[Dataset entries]
-- Begin --
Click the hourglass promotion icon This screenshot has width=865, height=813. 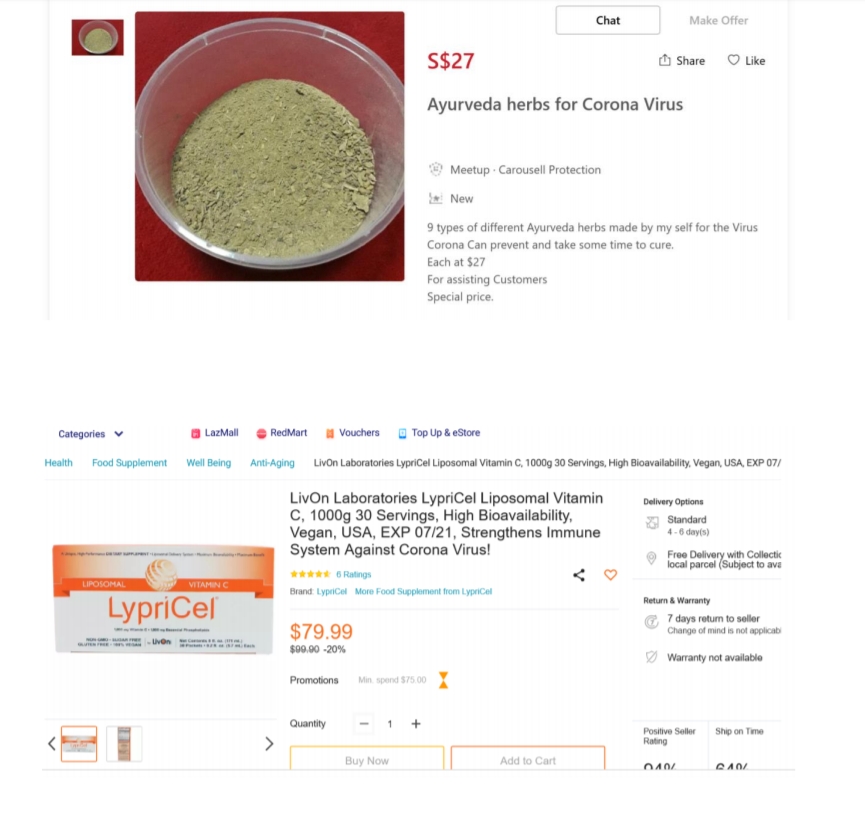coord(443,680)
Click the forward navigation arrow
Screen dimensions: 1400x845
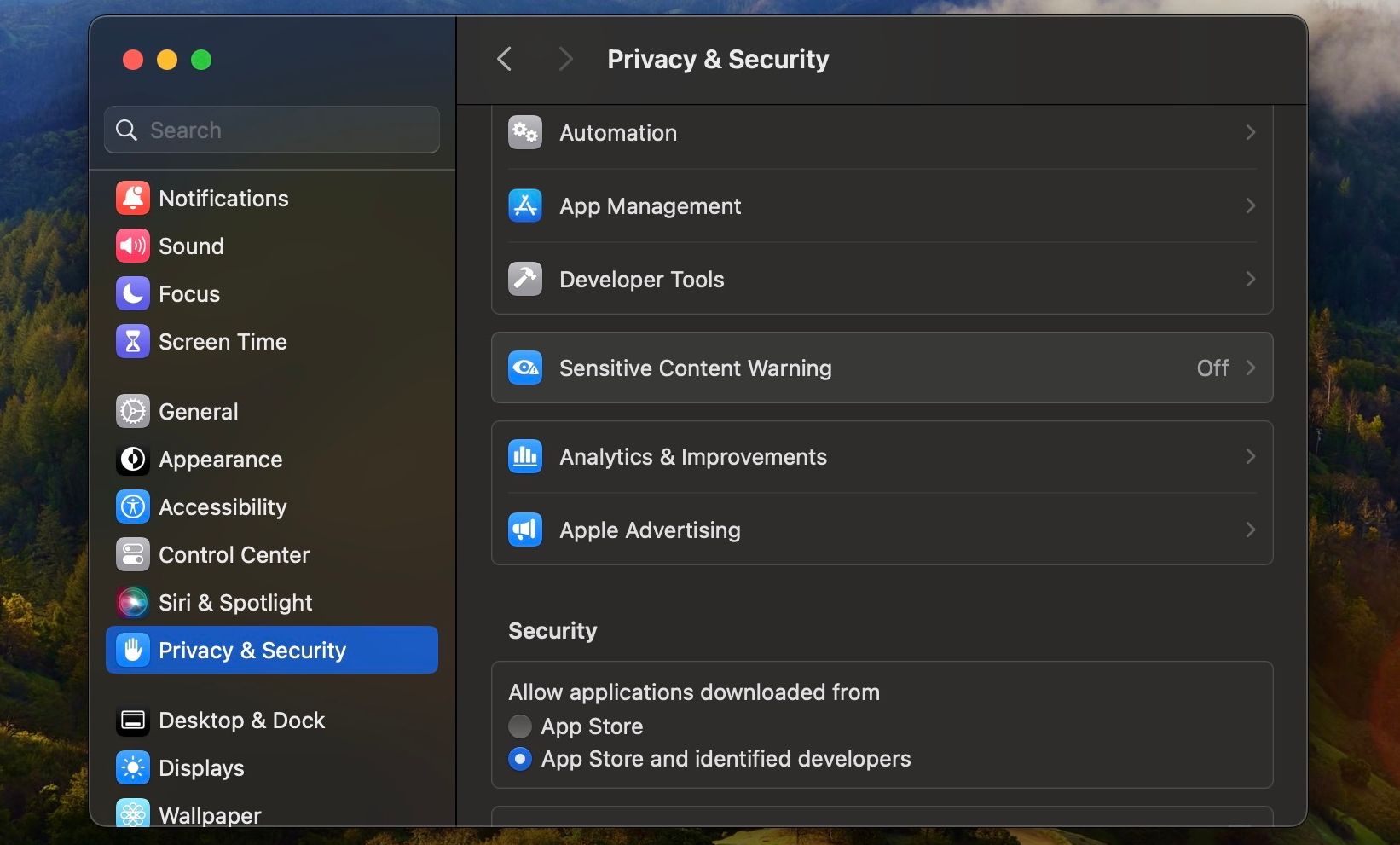coord(564,59)
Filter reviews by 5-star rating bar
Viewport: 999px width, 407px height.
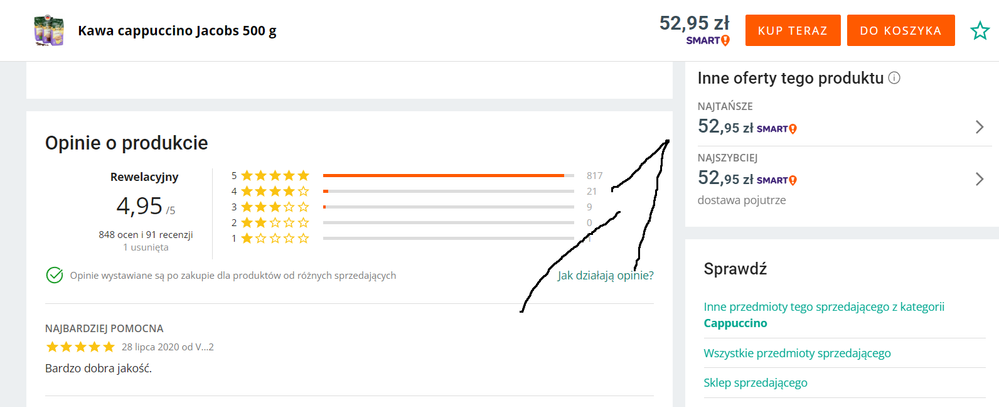(447, 175)
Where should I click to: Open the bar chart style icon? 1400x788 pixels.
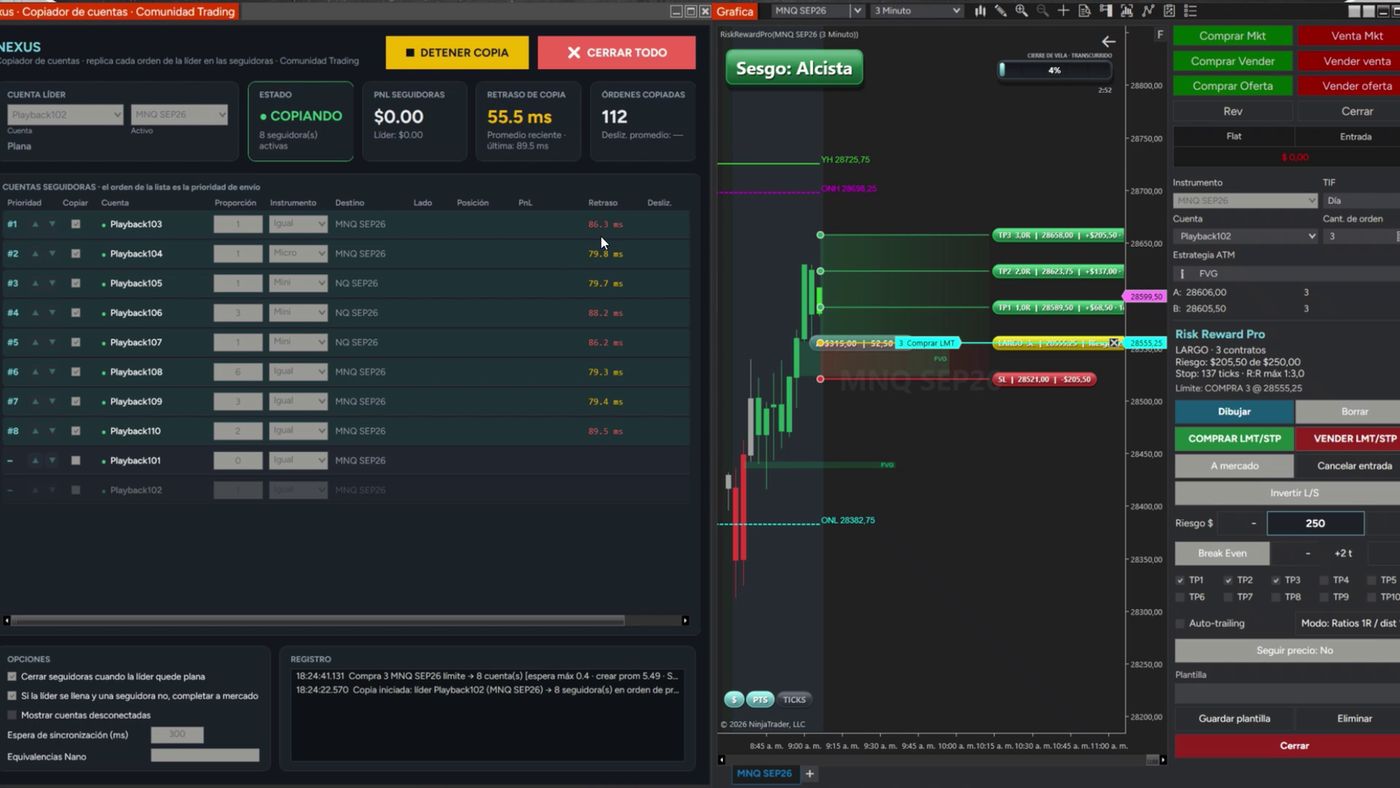point(980,11)
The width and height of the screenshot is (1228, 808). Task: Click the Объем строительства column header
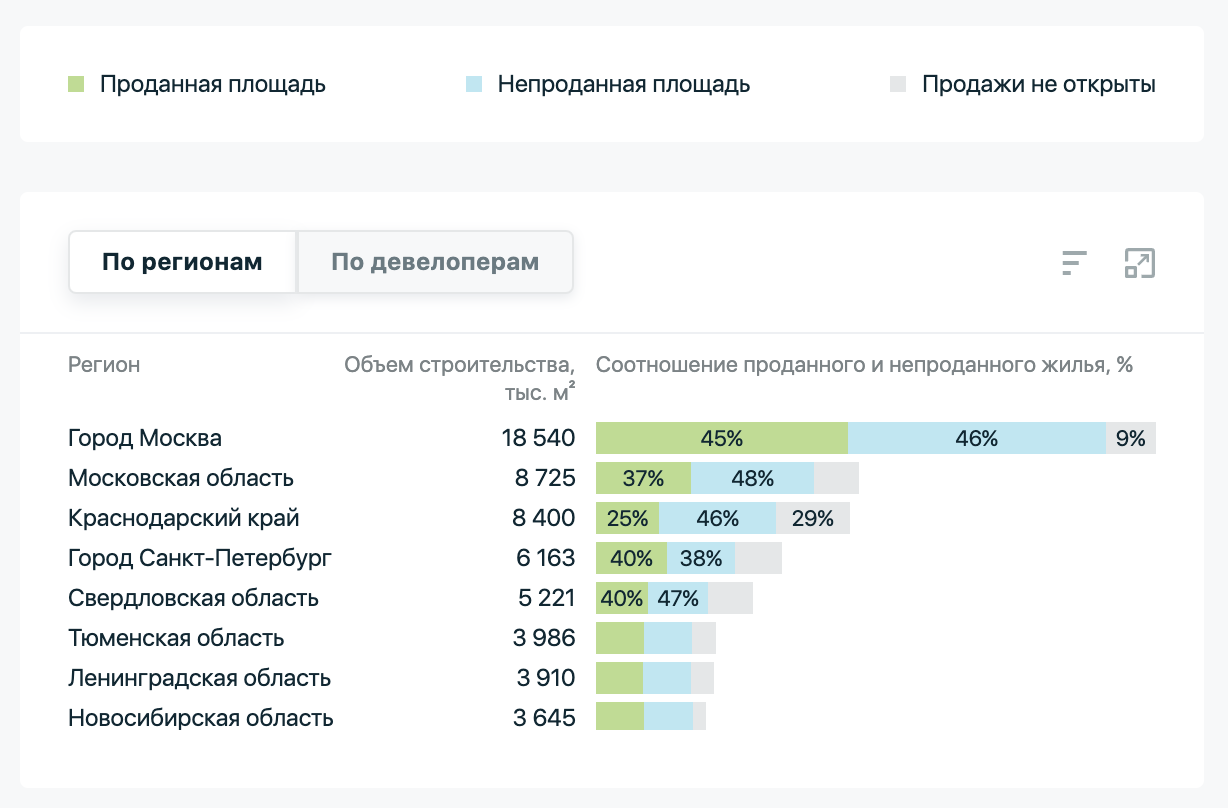tap(459, 377)
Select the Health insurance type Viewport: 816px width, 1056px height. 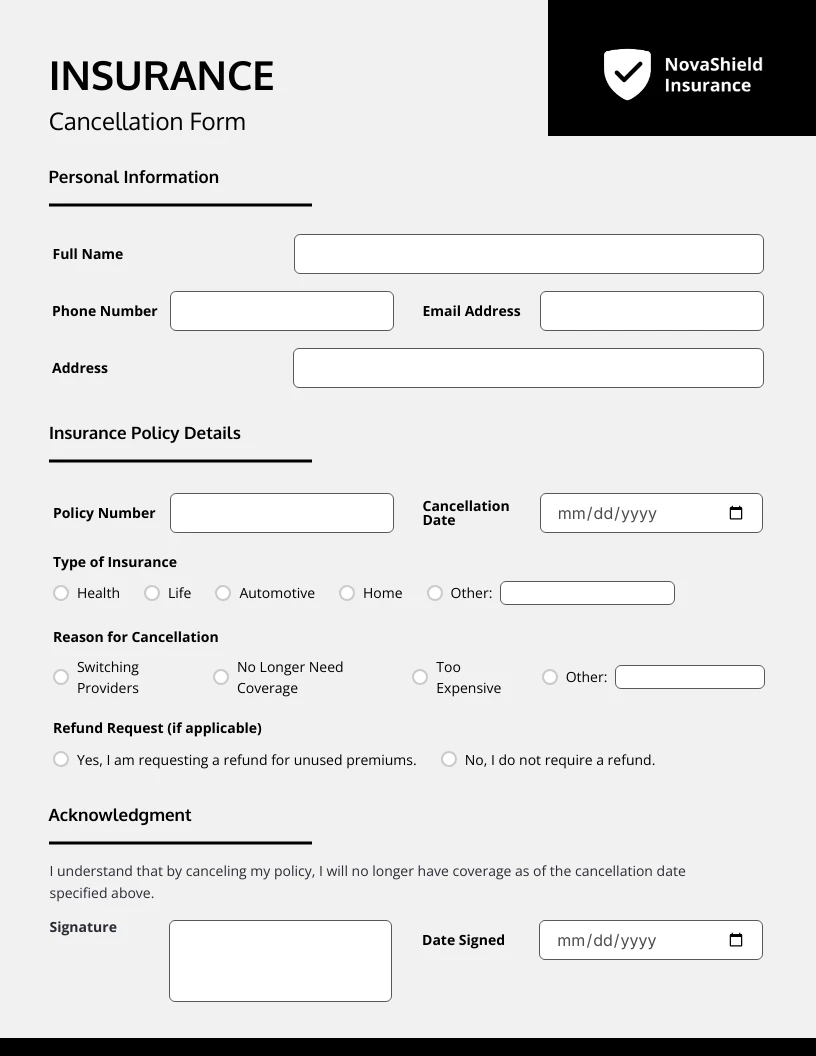coord(60,593)
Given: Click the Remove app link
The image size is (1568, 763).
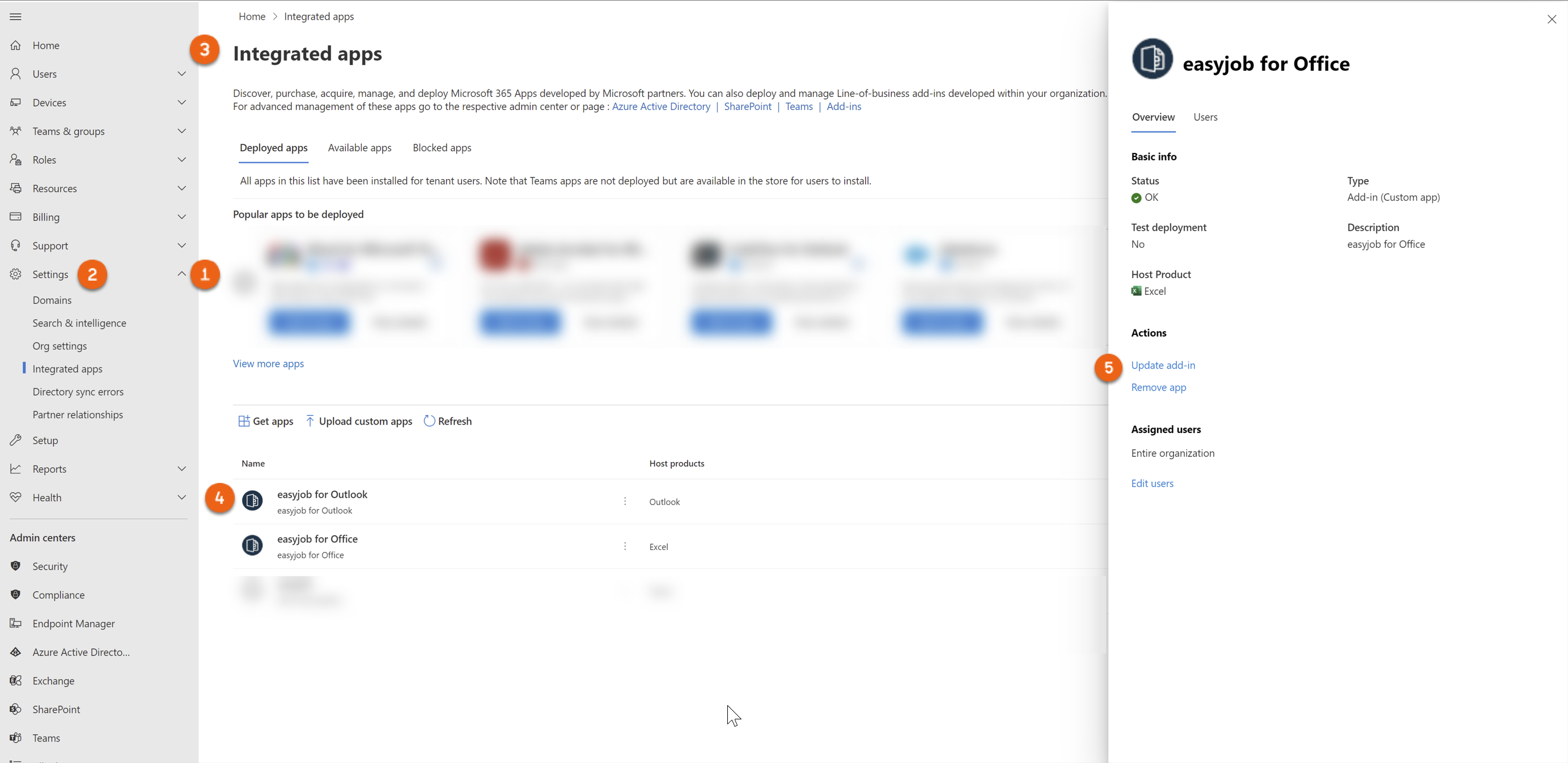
-- End --
Set exercise: Reproduce the part of the listing that begins with the line containing "Click the forward navigation arrow" and ends with the line containing "tap(459, 377)", both lines included. Omit the pictures from your output.

Solution for this problem:
Click the forward navigation arrow
Screen dimensions: 1400x845
coord(564,59)
Filter reviews by 5-star rating bar
Viewport: 999px width, 407px height.
(447, 175)
Where should I click to: Open the bar chart style icon? 1400x788 pixels.
point(980,11)
The width and height of the screenshot is (1228, 808). Task: Click the Объем строительства column header
tap(459, 377)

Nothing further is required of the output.